Richard Tkachuk: Then, on Analysis Services, how much data can you put into a cube? There are no hard and fast rules about size. If you have fairly straightforward, taking 5 terabytes of data from relational engine, be it SQL Server or one of our competitors, putting into analysis services, something that requires thought and expertise, but is not daunting.
Greg Low: An approach I see taken by many partners when dealing with existing larger Oracle sites, things like that, good approach to get in door is to implement analysis services against Oracle rather than threatening the core transactional business that’s already there, tends to be very good on sell for people to get in there. Analysis services one of the best of all application tools to work against Oracle. Issues with data type compatibility? I imagine cleansing of data is always a challenge, but when you throw in another platform...

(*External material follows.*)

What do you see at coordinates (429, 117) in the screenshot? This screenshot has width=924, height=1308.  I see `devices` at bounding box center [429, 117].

Richard Tkachuk: Every database engine has own peculiarities re: how handle dates, data types. In analysis services, the way we handle that, we have cartridge architecture, different cartridges map to different databases and types of providers and types of drivers; you even get some eccentricities of each driver. We have abstract versions, then cartridges that translate that abstract xml into SQL we send. We have some flexibility to 1): simple mapping; and 2): opportunities for optimizations. SQL Server cartridges take advantage of that.

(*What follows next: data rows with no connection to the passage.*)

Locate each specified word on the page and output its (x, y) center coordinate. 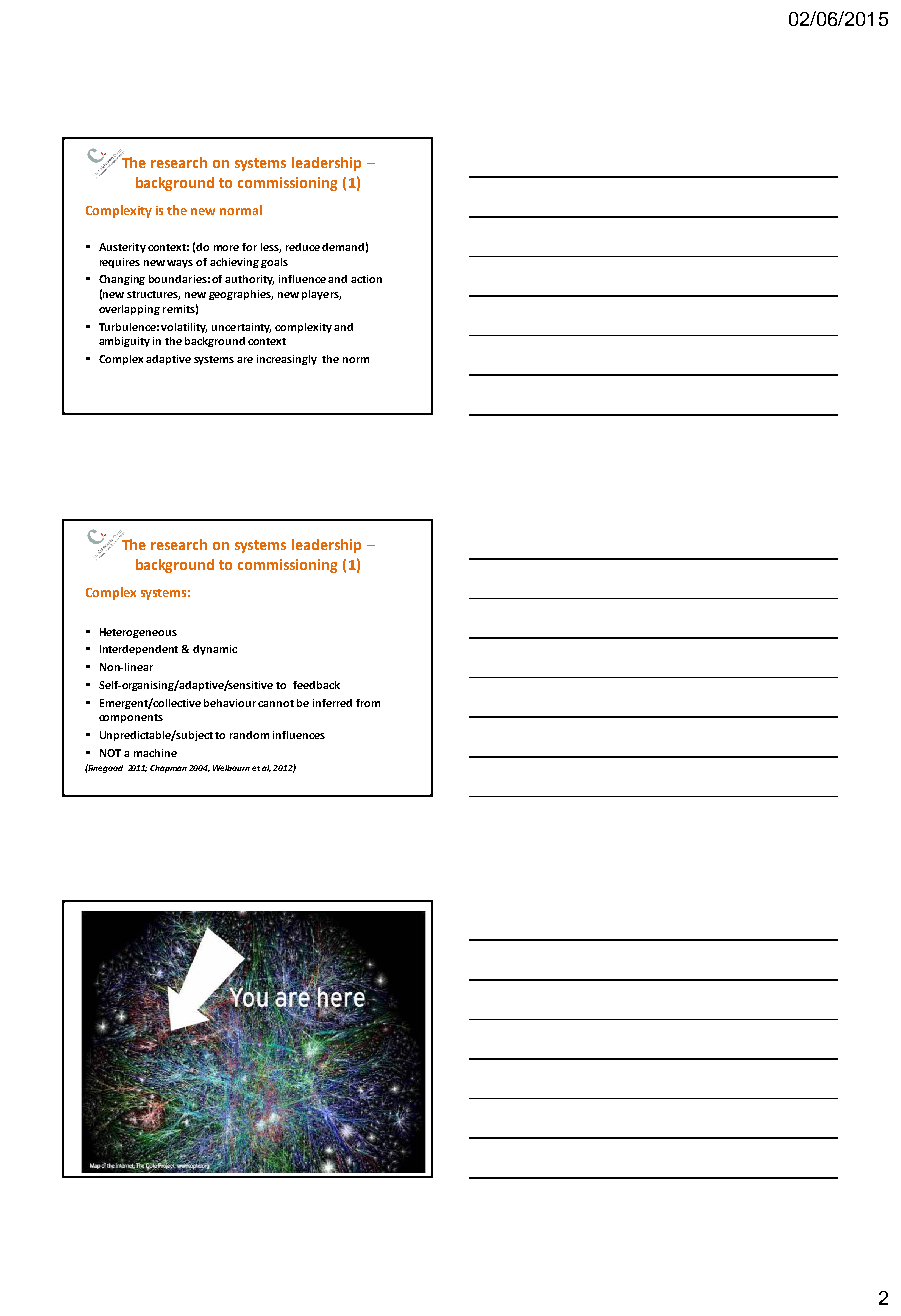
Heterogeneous (138, 633)
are (245, 360)
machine (155, 753)
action (366, 279)
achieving (234, 263)
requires (120, 263)
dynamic (215, 650)
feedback (316, 685)
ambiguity (124, 342)
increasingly (287, 360)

Greg Low: In the second half of show: we’ll talk about 2008 and what’s coming. Most common mistakes when deploying or implementing analysis services?
Richard Tkachuk: You’ve put me on the hot seat. Not a mistake, but types of calculations people do mimicking what they used to do with SQL and with relational. MDX is unfortunately close enough to SQL to lull one into sense of complacency. Most common issue is not getting concept of place that MDX has. MDX very bound to every cell, parent, hierarchy, previous member, next member, children, etc. Most common mistake is climbing that learning curve of MDX to make application sing, perform. That’s by far the most common. Other thing: dimensions feature has great analytic capabilities, but can be abused when things grow beyond certain size, performance can slow down. There are mechanisms to optimize those. Some blogs about how to resolve that.
Greg Low: Very common modeling requirement is some sort of many-to-many relationship.
Richard Tkachuk: Most common is fields by customer, customer can belong to multiple demographics, you want to see data by demographics, how do you show that? When we aggregate it, do a distinct sum, don’t double up. As data meets, it reconciles, doesn’t aggregate itself more than once.
Greg Low: When customers in multiple locations, when we view it by location, we can no longer add up locations to get total.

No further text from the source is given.